Carlos no sabe qué preguntarle al individuo. Es tan extraño que lo intimida: su vestimenta es muy rara, parece de otra época.
La curiosidad termina por convencerlo y finalmente intenta conversar.
–Yo me llamo Carlos, ¿y usted?
El desconocido no contesta sólo hasta después de un rato.
–Ismael es mi nombre.
– ¿Y a qué se dedica, Ismael?
–A salvar almas pecadoras.
Medina queda desconcertado.
–Dios me trajo hacia usted.
«Uy, uy, uy, tengo un loco suelto dentro de mi auto», piensa desesperado.
Carlos empieza a transpirar copiosamente. Afuera llueve, el pueblo está lejos y este tipo lo asusta.
–Tengo que salvar su alma. Usted va directo al infierno. Sus pecados son muchos y detestables.
En la mente de Carlos comienzan a desfilar sucesos lamentables de su vida y el miedo se transforma en angustia. Sus manos, aferradas al volante, tiemblan como hojas al viento.
–¿No estará hablando en serio, Ismael? —pregunta Medina tratando de controlar su pánico.
–Por supuesto que sí. Estoy aquí junto a usted para salvarlo.
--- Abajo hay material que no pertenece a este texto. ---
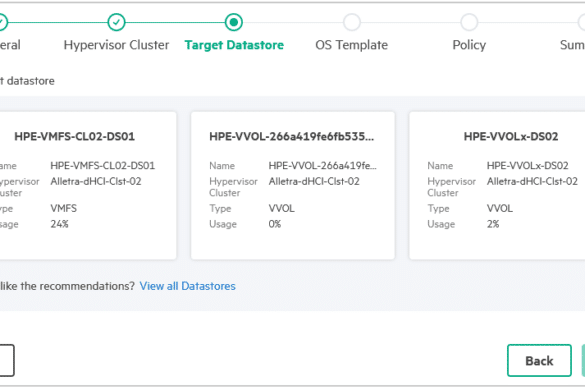
Task: Go to previous step with Back button
Action: (x=539, y=361)
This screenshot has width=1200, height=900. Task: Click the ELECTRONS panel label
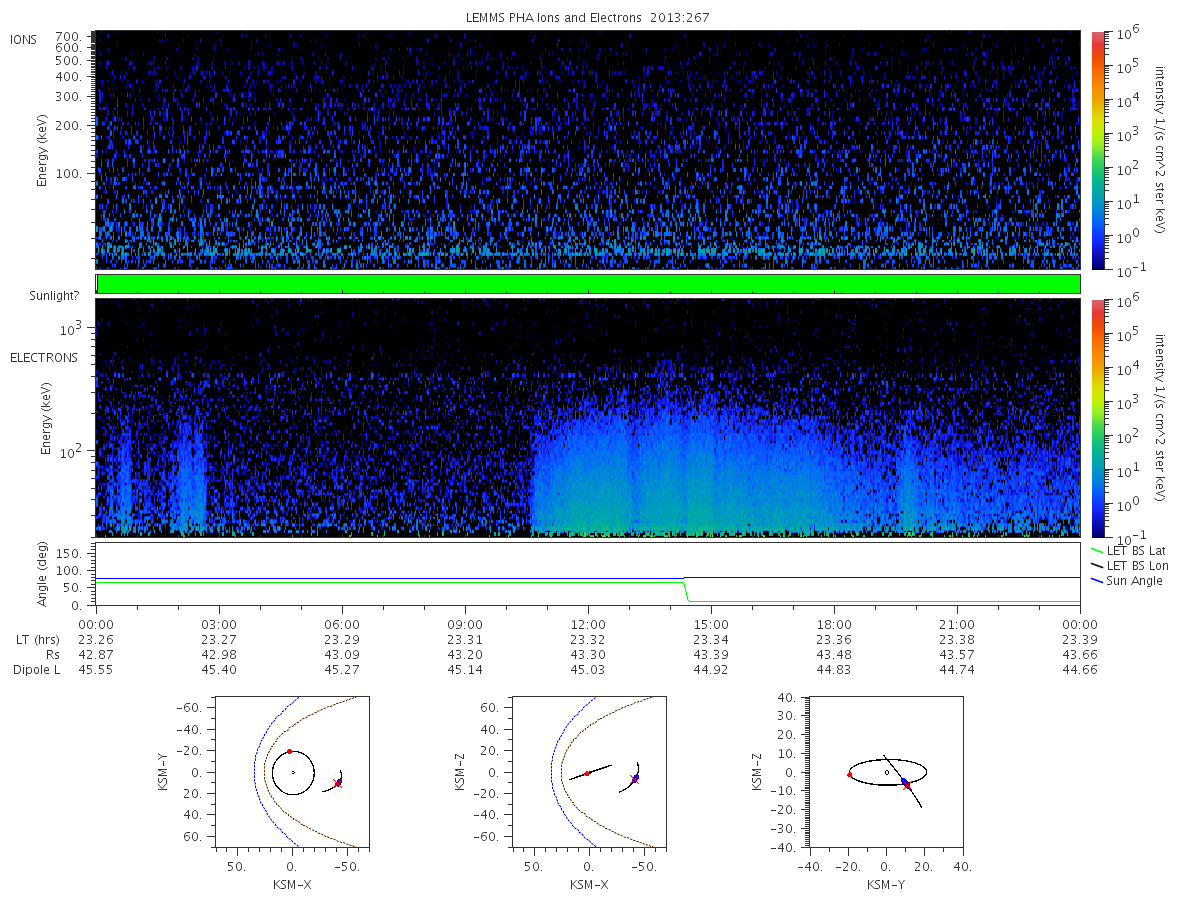pos(43,357)
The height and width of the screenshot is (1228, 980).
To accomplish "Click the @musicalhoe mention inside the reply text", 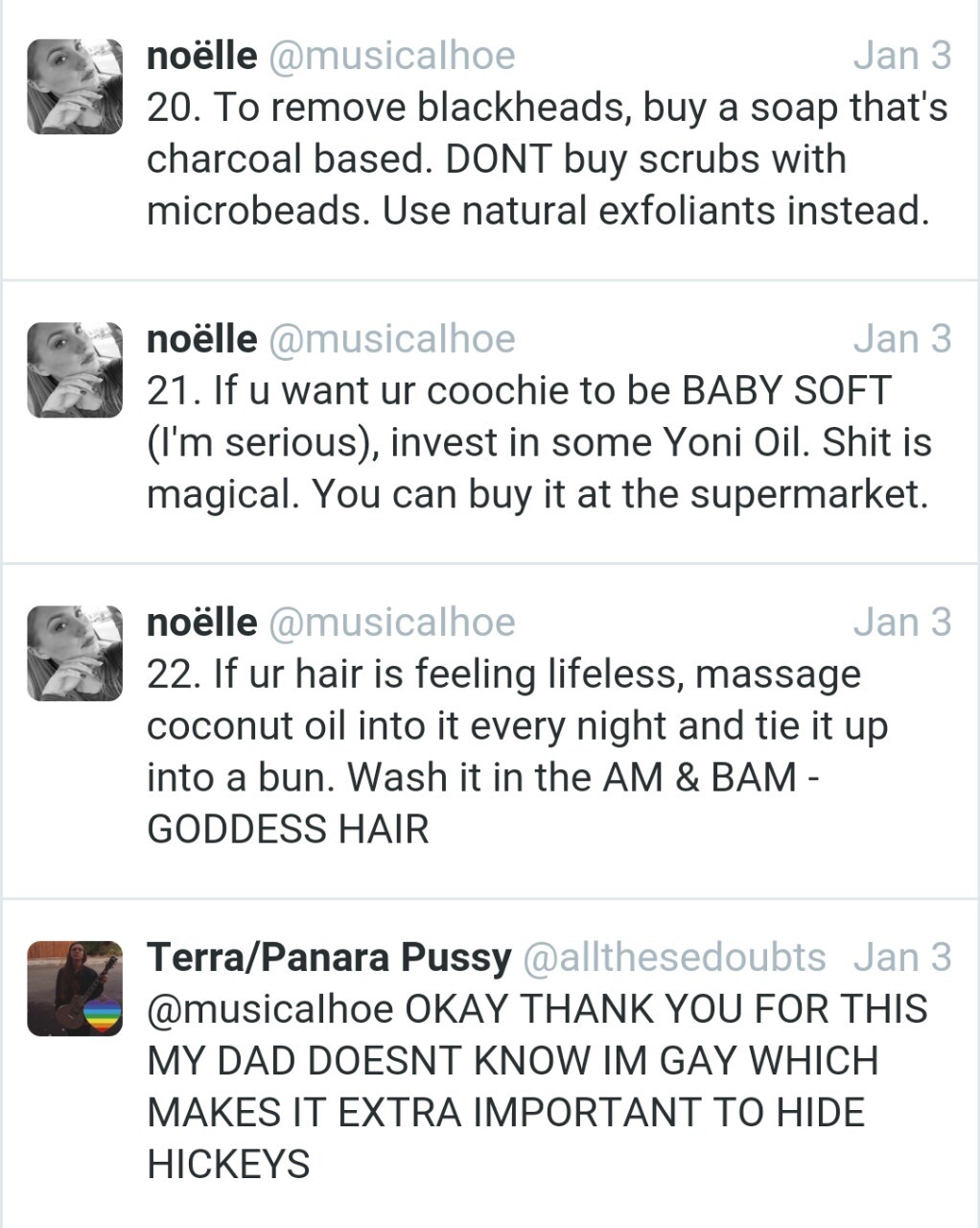I will [x=269, y=1008].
El tipo tiene los ojos muy abiertos y parece rezar. Medina no entiende lo que dice pero el miedo lo invade. Se siente atrapado dentro de su propio auto. La lluvia es intensa y falta un largo rato para llegar a un lugar civilizado.
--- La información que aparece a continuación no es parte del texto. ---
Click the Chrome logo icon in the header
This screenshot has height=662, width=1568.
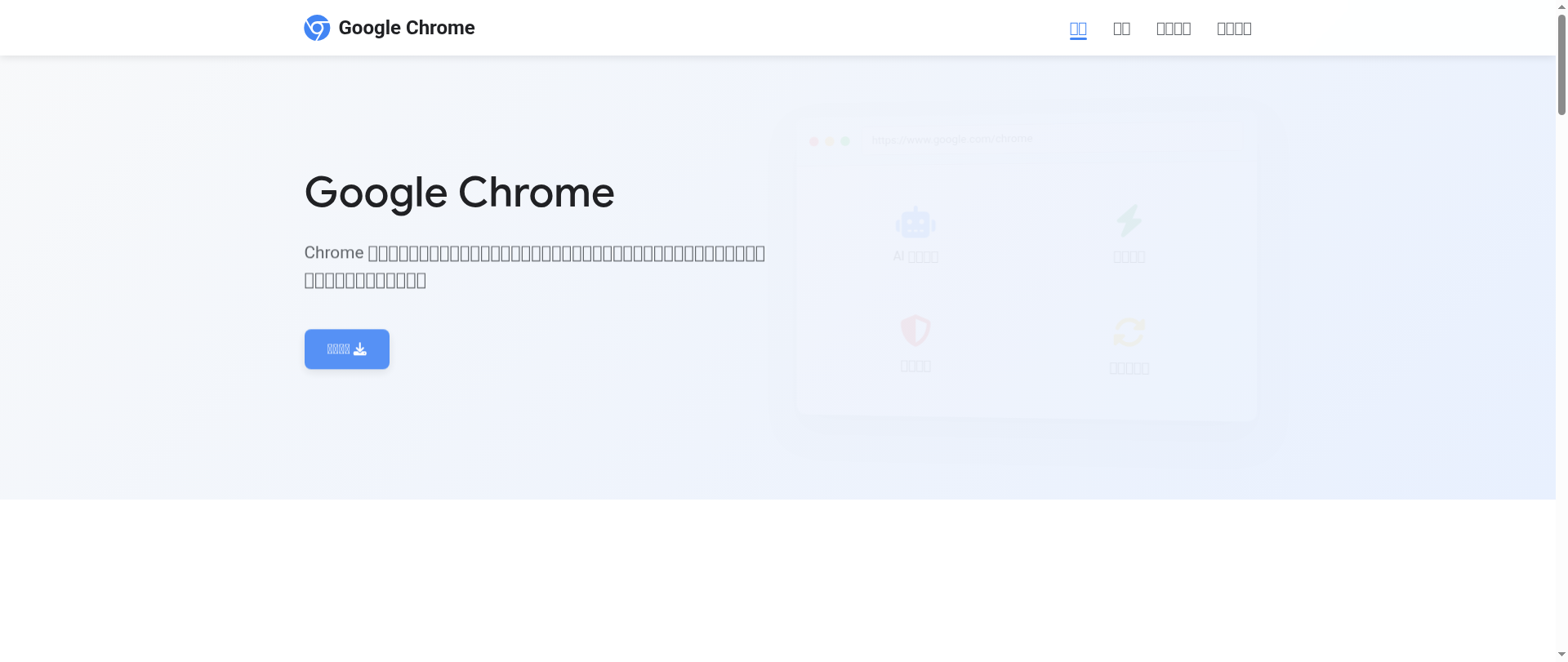[x=317, y=27]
El sujeto introduce una mano en la mochila y Carlos supone que sacará algún tipo de arma. Atento a sus movimientos espera lo peor.
–¿Qué le pasa, Carlos? Es sólo una Biblia.
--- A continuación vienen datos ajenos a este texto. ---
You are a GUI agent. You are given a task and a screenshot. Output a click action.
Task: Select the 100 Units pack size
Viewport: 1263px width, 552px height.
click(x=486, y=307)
Medina esboza una sonrisa que más parece una mueca. Se ha puesto pálido y respira con dificultad.
–¡Por Dios! ¿Qué quiere de mi, Ismael? –casi que lo dice gritando.
Ismael, con una expresión intimidante, clava sus ojos en los del viajante y le dice:
–Su alma, Carlos. Su alma…

Carlos, al borde del colapso, trata de responder, cuando Ismael rompe el silencio con una carcajada estruendosa, que por unos segundos desconcierta al desdichado.
–¡Hombre, que había sido miedoso! ¡Estaba bromeando! Me llamó Edgardo Juárez y soy actor. Disculpe, es que a veces me gusta jugar bromas pesadas y suelo asustar  a la gente. Mañana tengo un espectáculo de stand up en el pueblo de San Esteban, venga a verme. Le aseguro que se va a «divertir».